Ronald Butterfield said he sold drugs as a teenager but became a committed Christian and minister while being treated for heroin abuse overseas.
He added young people often fell victim to substance abuse after starting with alcohol.
He said that the sight of older people “party, party, drinking, drinking” contributed to the problem.
Mr Butterfield told the meeting: “We as adults, we are setting a bad example.”
He was speaking at a weekend event held to launch the latest edition of anti-violence magazine Visionz at The Centre in Hamilton which attracted about 40 people.
Desmond Crockwell, the director of YouthVision Promotions, which is behind the publication, said before the meeting: “We are trying to get the community together, community workers and parents, people concerned about their young ones, relationship builders.
“The message is to change the way young men think about themselves.
“Listening to a young person is key to helping someone really change the way they think about themselves.”
Mr Crockwell said the magazine included testimonies from people who have “been there on the streets and want to give back” as well as poetry from schoolchildren.
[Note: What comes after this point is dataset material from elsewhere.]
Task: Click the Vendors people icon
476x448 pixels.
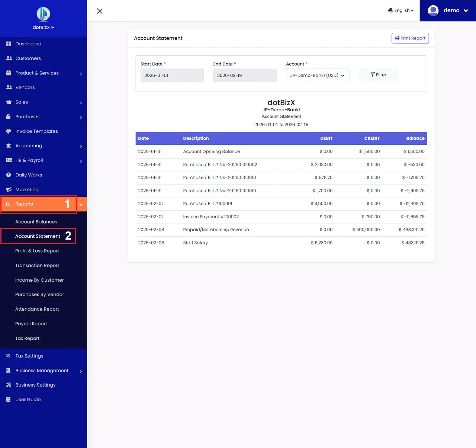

Patrick Bean, the new managing editor of Visionz and a freelance sports writer and commentator, gave an emotional address about his journey from promising student through years of street life and drug abuse to the 12 months he spent in hospital as he battled life-threatening leukaemia. He said his care in the US cost $1 million but the support of a loving family — as well as the prayers of other Bermudians — helped him survive.
Mr Bean said: “The spirit of that community reached me.”
The journalist fought back tears and added: “More than any medication, more than any drugs, more than any doctors, the care of the village saved me.”
Mr Bean said his experiences meant he no longer wanted to be part of the problem but instead part of the solution.
He added: “My life belongs to this village.”
Michael Weeks, the Minister of Social Development and Sport, told the meeting a life of crime and drugs was one of “anxiety, emotional distress, violence, emptiness and loneliness”, which “often leads to broken families, fatherless children and mothers having to bury their sons”.
He added: “Why are so many of our young, black men caught up in this kind of life? “It’s a conversation that we need to have, to get to the root cause of the violence that’s tearing up our community.”
Mr Weeks said: “This is not a government issue, this is a community, a government, church, sporting communities — this is our issue, because it’s not us and them.
“Let me be clear that when we are talking, we are talking about our sons and our nephews, cousins and boyfriends.
“So when we look at the issue, that’s our issue, I’m not going to point fingers at anybody but we should say, how can I help in this struggle to save our people, especially our young black men?
“We have lost 30-plus young black men to gun violence but that is not the national emergency. The national emergency is young men driving under the influence.
“We have lost four or five times the young black men on the streets riding motorcycles, driving cars under the influence of drugs.”
Mr Weeks said it was important for people to unite “to save our sons”.